Epidemic Information Exchange (Epi-X)

Images of different items associated with Epi-X including disease-causing pathogens viewed under a microscope, a laptop computer, a globe, and a mosquito which can carry diseases.

What is Epi-X?

CDC’s Epidemic Information Exchange (Epi-X) is a secure, web-based network that serves as a powerful information exchange. It connects public health professionals involved in identifying, investigating, and responding to public health threats. It provides rapid reporting, immediate notification, editorial support, and coordination between public health professionals during public health investigations.

Who participates in Epi-X?

CDC, state, and local health departments; poison control centers; federal agencies; and other public health organizations participate in Epi-X. Currently, Epi-X has approximately 6000 users.

What is being shared on Epi-X?

Epi-X users submit reports to Epi-X about disease outbreaks, novel diseases, outbreaks in unusual populations, and potential public health events that could affect multiple jurisdictions. Since its inception in December 2000, health officials have posted over 60,000 reports. Some highlights of events reported on Epi-X include:

  • the 2002 West Nile Virus outbreak
  • the 2006 Fusarium keratitis outbreak
  • the 2009 H1N1 influenza outbreak
  • the 2014 Ebola outbreak
  • the 2016 Zika Virus outbreak
  • unknown illnesses in children
  • travelers with contagious illnesses

When do officials exchange information on Epi-X?

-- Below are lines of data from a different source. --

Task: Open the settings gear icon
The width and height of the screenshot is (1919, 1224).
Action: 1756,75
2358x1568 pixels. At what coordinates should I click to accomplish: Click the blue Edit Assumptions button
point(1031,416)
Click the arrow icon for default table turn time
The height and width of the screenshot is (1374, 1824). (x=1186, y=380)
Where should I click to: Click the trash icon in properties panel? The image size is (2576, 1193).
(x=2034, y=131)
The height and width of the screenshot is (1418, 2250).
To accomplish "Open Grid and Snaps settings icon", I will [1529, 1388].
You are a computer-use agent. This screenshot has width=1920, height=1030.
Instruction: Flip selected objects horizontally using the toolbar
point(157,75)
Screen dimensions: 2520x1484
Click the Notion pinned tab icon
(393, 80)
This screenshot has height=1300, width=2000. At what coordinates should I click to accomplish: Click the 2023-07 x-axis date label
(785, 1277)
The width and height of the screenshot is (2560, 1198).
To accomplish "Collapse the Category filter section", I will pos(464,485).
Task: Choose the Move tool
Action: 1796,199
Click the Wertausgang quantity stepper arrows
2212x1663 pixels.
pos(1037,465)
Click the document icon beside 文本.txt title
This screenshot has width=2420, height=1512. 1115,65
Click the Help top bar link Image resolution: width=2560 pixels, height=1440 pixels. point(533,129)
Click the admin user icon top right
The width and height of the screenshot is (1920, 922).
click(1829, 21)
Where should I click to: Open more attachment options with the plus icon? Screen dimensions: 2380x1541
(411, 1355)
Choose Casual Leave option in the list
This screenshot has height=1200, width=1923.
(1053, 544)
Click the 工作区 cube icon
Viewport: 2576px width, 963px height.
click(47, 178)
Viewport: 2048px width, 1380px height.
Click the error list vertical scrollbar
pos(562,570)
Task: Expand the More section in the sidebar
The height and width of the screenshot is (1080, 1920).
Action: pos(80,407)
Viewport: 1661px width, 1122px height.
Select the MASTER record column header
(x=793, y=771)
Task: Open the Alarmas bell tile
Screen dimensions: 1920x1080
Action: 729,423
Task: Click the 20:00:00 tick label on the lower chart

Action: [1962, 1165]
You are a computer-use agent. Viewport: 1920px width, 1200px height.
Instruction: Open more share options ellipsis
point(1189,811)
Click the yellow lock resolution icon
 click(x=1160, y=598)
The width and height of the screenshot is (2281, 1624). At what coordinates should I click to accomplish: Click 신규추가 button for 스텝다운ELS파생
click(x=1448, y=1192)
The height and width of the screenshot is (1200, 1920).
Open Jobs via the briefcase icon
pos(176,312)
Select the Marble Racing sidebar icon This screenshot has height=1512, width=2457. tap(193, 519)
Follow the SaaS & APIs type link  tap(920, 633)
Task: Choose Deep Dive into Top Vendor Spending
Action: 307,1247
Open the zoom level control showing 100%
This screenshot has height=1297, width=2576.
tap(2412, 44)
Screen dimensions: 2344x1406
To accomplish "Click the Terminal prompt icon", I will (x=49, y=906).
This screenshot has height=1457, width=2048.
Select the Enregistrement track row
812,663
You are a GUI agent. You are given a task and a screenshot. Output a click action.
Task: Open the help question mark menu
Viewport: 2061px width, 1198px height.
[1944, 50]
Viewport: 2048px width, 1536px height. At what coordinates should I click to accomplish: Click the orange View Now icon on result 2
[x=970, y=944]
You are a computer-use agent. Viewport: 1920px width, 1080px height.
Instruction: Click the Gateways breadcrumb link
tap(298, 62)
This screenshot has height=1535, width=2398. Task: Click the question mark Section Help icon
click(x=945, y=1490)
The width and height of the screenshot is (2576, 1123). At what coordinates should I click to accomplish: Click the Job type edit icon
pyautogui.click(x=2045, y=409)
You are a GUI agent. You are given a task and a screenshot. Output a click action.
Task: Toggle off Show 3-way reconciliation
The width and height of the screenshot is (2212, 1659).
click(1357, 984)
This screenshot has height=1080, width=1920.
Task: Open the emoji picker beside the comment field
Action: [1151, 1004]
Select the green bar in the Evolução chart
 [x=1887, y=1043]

Epi-X provides rapid communication whenever there is a public health need. Epi-X editorial staff are available 24 hours a day, 7 days a week to provide help editing and posting reports on the secure website. Epi-X notifies users by immediate email for routine public health events and by telephone and email for emergency reports. Users who contribute reports to Epi-X can request posting within 24 or 48 hours (sooner for emergency reports); most reports are posted within two hours of submission. Users can begin posting comments and having discussions about a report as soon as it is posted.

Why and how is Epi-X “secure”

Access to Epi-X is limited to designated public health officials who need to exchange preliminary (not yet confirmed) information in a secure environment. Epi-X uses the latest encryption and security technology. Safely exchanging preliminary information aids nationwide disease tracking, investigation, and response as soon as officials detect a disease outbreak.

The information exchanged on Epi-X helps health officials coordinate a response and determine next steps to address public health threats. Once officials confirm the information and determine next steps, they can communicate with the public through other communication sources.

Why is information exchanged on Epi-X?

Safely exchanging preliminary information aids nationwide disease tracking, investigation, and response as soon as officials detect a disease outbreak. Epi-X was created to provide public health officials with a single source of up-to-the-minute alerts, reports, discussions, and comments — contributed by their peers, and moderated by Epi-X staff at CDC. The network’s primary goal is to inform health officials about important public health events, to help them respond to public health emergencies, and to encourage professional growth and exchange of information.

How can I become an Epi-X user?

Each potential user must obtain pre-approval from their organization before enrolling in Epi-X. The authorizing official at each participating organization designates the public health officials who can enroll as Epi-X users. For users at the state level, this authorizing official is the state epidemiologist. Public health professionals interested in participating in the program can contact Epi-X at EpiXHelp@cdc.gov.

Epi-X allows users to communicate timely, provisional information about infectious disease outbreaks and other public health events in a secure environment.

A laboratory worker writes information on a petri dish with a culture growing in it.

On 3/10/2006, New Jersey health officials reported three cases of Fusarium keratitis on Epi-X and requested information on similar cases nationwide. Largely because of this posting, 109 cases were identified in multiple states by early April. On 4/9, an MMWR Dispatch was posted on Epi-X that described the outbreak and a possible link to a contact lens solution. On 5/15, the implicated product was recalled and cases dramatically declined.

Health workers screen passengers for signs of ill health before they board an airplane.

During CDC’s Ebola outbreak activation, Epi-X was instrumental in the domestic response efforts. The Division of Global Migration and Quarantine coordinated with Epi-X to distribute interstate movement notifications for persons under monitoring for Ebola. During the response, 26,526 interstate movement notifications were distributed via Epi-X to state and local health departments. Additionally, the secure and bi-directional functionality of Epi-X provided an ideal platform for other divisions within CDC to distribute guidance documents to various public health entities.